When I was a teenager I was in a relationship with someone, I'll call him A because I don't want to name names. Hindsight, he was probably my first love but he was immature. He'd be sweet and lovely for a while, wanting us to spend time together, but then he'd become distant and ghost me. A few months later he'd be back in touch apologising and I'd believe things would be different. Eventually I had enough and for my own sanity refused to get back together because every time he got what he wanted (me) he didn't it anymore.
Many years have gone by. I last saw him in 2009 as an adult, we had a casual drink, we were still attracted to each other but nothing happened. Shortly after that, I took a job offer and moved away. I told him I was leaving and didn't hear from him. Bridges were burned with many people. I've had relationships since then, but admittedly from time to time I did wonder how he was doing.

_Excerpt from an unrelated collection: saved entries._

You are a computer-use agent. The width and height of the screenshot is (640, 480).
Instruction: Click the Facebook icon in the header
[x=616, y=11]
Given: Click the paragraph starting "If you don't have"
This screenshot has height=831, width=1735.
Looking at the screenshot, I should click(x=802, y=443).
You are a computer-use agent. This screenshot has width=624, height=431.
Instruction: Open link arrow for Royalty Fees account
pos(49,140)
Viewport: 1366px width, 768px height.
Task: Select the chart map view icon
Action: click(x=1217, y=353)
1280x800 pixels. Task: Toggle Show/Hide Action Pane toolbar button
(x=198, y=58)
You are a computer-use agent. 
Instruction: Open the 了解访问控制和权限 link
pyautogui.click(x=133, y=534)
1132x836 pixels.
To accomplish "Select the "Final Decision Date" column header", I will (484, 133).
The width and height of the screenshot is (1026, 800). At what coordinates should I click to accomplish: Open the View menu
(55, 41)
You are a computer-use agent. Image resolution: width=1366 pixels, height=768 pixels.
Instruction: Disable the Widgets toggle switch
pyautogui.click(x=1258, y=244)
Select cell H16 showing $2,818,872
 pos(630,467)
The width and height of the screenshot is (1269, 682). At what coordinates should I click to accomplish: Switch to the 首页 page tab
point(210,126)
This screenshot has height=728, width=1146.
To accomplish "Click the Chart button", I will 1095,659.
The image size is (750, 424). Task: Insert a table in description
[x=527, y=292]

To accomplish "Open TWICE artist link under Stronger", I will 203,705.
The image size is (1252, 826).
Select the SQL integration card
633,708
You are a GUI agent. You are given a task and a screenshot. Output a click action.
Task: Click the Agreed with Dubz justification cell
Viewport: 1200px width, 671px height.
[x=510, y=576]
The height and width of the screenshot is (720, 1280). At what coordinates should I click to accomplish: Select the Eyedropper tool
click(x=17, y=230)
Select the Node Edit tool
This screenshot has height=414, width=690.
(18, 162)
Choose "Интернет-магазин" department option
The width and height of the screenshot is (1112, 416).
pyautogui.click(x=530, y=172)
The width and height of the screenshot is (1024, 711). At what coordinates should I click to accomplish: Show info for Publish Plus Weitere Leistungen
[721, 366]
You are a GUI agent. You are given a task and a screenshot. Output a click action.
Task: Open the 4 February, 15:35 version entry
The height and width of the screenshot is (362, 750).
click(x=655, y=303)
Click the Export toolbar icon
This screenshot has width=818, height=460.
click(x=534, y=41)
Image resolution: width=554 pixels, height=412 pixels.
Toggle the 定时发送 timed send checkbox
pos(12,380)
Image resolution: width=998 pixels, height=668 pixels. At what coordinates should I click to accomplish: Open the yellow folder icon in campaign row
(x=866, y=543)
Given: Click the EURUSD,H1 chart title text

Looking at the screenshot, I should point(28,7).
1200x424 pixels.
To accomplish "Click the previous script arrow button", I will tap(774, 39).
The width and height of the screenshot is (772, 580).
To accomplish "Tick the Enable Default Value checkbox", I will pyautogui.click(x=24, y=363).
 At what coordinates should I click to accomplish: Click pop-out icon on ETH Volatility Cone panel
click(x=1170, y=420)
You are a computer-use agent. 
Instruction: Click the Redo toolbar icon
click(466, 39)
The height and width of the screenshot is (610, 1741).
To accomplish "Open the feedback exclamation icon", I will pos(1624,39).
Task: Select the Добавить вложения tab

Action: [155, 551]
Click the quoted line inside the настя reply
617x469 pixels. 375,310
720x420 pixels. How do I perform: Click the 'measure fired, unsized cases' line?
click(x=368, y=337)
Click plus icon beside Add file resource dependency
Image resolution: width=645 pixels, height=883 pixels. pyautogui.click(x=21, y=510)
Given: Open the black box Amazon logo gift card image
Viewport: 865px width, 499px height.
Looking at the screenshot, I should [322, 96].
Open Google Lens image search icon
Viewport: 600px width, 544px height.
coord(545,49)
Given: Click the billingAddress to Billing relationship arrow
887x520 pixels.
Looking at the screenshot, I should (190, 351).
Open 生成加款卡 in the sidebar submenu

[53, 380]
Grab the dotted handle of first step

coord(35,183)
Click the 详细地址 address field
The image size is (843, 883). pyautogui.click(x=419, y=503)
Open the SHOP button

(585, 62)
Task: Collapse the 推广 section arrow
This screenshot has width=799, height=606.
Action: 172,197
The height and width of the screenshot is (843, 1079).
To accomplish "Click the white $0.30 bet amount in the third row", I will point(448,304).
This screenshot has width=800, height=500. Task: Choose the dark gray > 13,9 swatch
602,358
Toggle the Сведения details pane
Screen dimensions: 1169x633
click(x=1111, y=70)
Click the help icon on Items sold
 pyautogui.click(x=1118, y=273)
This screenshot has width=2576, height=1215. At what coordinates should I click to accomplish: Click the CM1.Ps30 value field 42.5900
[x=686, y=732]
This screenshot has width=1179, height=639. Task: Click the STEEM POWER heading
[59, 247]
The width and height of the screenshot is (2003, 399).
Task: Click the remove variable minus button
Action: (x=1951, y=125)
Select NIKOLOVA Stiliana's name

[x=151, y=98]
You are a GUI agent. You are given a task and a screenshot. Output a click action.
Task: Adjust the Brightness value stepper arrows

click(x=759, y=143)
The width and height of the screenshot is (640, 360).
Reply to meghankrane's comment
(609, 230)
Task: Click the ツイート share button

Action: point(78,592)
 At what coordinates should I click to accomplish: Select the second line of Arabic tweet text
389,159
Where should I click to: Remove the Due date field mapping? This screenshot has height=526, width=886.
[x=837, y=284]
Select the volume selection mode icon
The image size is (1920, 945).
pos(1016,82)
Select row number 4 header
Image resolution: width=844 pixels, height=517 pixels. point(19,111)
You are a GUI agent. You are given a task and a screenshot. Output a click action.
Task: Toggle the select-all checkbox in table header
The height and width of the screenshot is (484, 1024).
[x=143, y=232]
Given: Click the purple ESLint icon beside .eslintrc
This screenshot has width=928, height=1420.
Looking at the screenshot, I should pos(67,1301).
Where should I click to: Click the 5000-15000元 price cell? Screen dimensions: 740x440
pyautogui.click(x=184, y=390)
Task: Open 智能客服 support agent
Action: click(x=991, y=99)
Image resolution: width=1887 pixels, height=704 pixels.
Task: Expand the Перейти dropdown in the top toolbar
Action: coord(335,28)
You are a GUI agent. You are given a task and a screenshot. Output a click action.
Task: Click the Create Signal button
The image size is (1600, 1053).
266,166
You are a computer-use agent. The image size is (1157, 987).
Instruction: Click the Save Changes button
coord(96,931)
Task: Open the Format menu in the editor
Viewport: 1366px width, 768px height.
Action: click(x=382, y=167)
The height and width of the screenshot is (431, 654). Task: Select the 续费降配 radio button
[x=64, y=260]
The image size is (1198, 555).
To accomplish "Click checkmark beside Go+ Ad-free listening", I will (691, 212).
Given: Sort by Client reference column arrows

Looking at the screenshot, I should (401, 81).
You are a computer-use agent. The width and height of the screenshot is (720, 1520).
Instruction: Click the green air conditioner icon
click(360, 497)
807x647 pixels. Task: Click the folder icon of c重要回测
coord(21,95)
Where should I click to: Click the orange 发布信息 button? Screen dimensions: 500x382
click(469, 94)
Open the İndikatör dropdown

I have FB but I stopped using it a few years ago for mental health reasons (that would be me burning more bridges). About a month ago I saw something TV that brought back a lot of memories for me. It wasn't just my hometown, I was looking at the road I grew up on. It made me think of an old friend, so I went on to FB, and there was a message from K.
We're both 30-something year old adults now, we live in different cities about an hour away from each other but we have exchanged numbers and have been speaking to each other a few times a week for about a month now.
I've really liked speaking to him again. There were large parts of my life I chose to forget when I moved away but in pushing away the bad things all the good things went with them.
There's feelings there now. He admitted that before I did but I have feelings for him too.
The crux of the matter: I suggested we meet up in person, I even offered to travel to his city but he doesn't seem too enthusiastic about the idea. He said "maybe". Now I'm thinking, has he not changed at all? Does he want attention from me but then when he gets it he doesn't want it anymore? Or am I assuming the worst of him by thinking that? I am a natural pessimist.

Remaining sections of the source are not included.